Lots of opportunity for surrealism while out beachcombing – random chance throws things together in all sorts of ways – coupled with the genuinely surreal post industrial landscape along the Workington coastal strip. Comments welcome.
This is a learning log - all opinions expressed are subject to modification in the light of subsequent learning.
These are interesting and disturbing pictures Nigel. The only one that strikes me as surreal in the classic sense is no3 - the duck toy. That probably says a lot about social expectations, in that I am disappointed but not surprised to see water and suncream bottles discarded on a beach or rusty chains of a type that might anchor small boats.

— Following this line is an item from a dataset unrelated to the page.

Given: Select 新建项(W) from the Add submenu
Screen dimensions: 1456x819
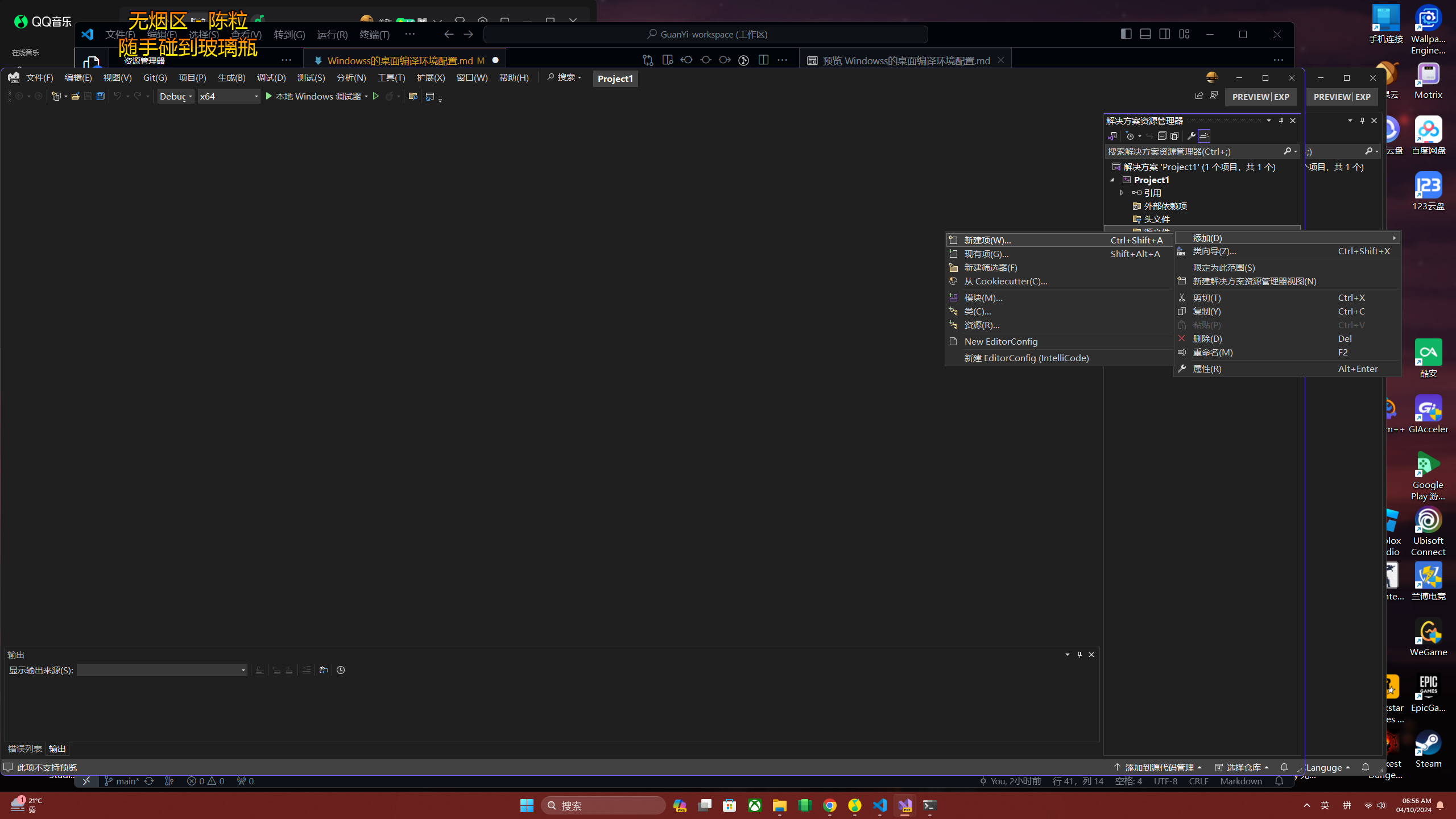Looking at the screenshot, I should pyautogui.click(x=987, y=240).
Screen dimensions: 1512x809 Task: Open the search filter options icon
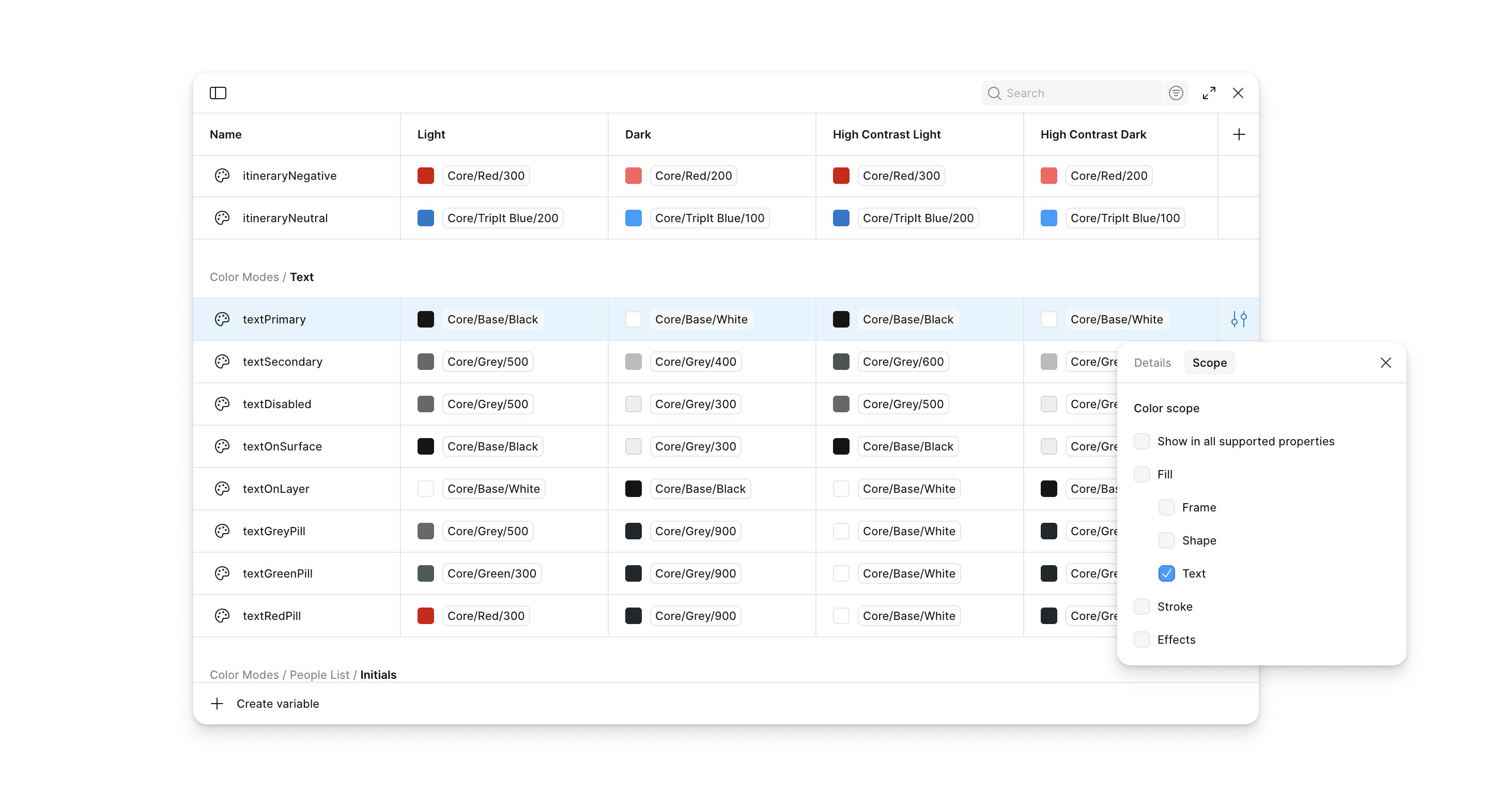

ReplyDeleteBy contrast I think these images are strongly surreal
http://www.markpower.co.uk/Photographic-projects/THE-SHIPPING-FORECAST/?id=15
http://www.markpower.co.uk/Photographic-projects/THE-SHIPPING-FORECAST/?id=16
Those are two cracking examples Eileen - and I can see that my platypus is a rather weaker example of that genre. My difficulty is in understanding what surrealism means in this context. I had thought that the rather biomorphic nature of the melted chain and the nature of the coincidences in some of the other images might put them in that category, but yet again I am having to re-examine my understanding. It seems such a tenuous idea.
ReplyDeleteI like the irony in no 4, a 'pave fix' tub lying beside broken concrete. Following on from what Eileen has said, maybe an alternative viewpoint would create a greater sense of surrealism.